Man is this so true. Years ago I had a daughter spend some time in a hospital and they wanted to change her diaper every 2 hours...during...the...night! Sure the child who is recovering from brain surgery should have their sleep interrupted 5 times to change a diaper. I am fairly certain no sane parent wakes up a perfectly sleeping baby to change a diaper. My wife kindly told them we didn't need that and they obliged.


Our diapered daughter was recently in the hospital and the only thing they asked us was to weigh a dry diaper as a reference, and then place any soiled diapers on a scale in the room so they could be weighed at the nurse's convenience so they could track I/O, which is otherwise challenging for babies/toddlers.

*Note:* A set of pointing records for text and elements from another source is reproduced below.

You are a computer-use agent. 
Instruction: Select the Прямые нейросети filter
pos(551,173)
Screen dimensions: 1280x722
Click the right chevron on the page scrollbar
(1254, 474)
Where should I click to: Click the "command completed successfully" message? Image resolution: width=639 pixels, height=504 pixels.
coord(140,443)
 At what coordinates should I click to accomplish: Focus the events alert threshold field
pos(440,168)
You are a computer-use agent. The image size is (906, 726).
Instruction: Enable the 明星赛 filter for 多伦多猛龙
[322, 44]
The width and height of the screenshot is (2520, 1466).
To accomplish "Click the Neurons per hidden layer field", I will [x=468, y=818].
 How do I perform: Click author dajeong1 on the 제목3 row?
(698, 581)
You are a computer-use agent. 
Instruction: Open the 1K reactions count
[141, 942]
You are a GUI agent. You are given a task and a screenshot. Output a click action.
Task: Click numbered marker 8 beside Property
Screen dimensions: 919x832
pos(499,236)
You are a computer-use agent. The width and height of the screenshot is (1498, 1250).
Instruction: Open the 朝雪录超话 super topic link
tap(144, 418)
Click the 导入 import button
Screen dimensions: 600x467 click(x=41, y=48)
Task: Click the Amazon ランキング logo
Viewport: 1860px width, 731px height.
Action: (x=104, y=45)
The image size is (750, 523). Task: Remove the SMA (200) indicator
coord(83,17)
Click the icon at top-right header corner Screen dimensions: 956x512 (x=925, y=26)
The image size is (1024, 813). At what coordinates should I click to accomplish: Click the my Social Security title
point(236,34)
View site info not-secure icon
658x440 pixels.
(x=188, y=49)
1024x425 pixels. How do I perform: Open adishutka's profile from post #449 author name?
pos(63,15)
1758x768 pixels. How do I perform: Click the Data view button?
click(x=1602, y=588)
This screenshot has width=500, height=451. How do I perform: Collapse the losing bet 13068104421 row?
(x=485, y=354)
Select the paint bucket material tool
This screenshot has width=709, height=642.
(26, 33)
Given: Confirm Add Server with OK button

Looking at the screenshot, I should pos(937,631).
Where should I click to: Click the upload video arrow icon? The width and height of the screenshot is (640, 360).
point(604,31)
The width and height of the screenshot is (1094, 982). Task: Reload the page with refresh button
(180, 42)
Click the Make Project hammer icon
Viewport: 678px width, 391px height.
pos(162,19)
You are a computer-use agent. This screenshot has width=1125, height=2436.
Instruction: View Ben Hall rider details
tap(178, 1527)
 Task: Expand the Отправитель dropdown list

At my recent overnight stay at a large hospital the Nursing staff were very aware of the necessity of good sleep. They worked hard and went out of their way to create an environment where I was interrupted as little as possible. Their first exit interview question was "How well did you sleep? And how can we improve that?"


Is there a website or service that scores hospitals? Customer service, outcomes, incidents, and whatever other relevant data


Stayed in the hospital in April for about a week for a colon resection - without a doubt worst sleep is in a hospital. It was an amazing environment too and I only had 11:00pm and 4:00am checks. I think it's the nature of the environment.


... and nurses?


It's not just tests. It's also constant beeping and the light from the hallway.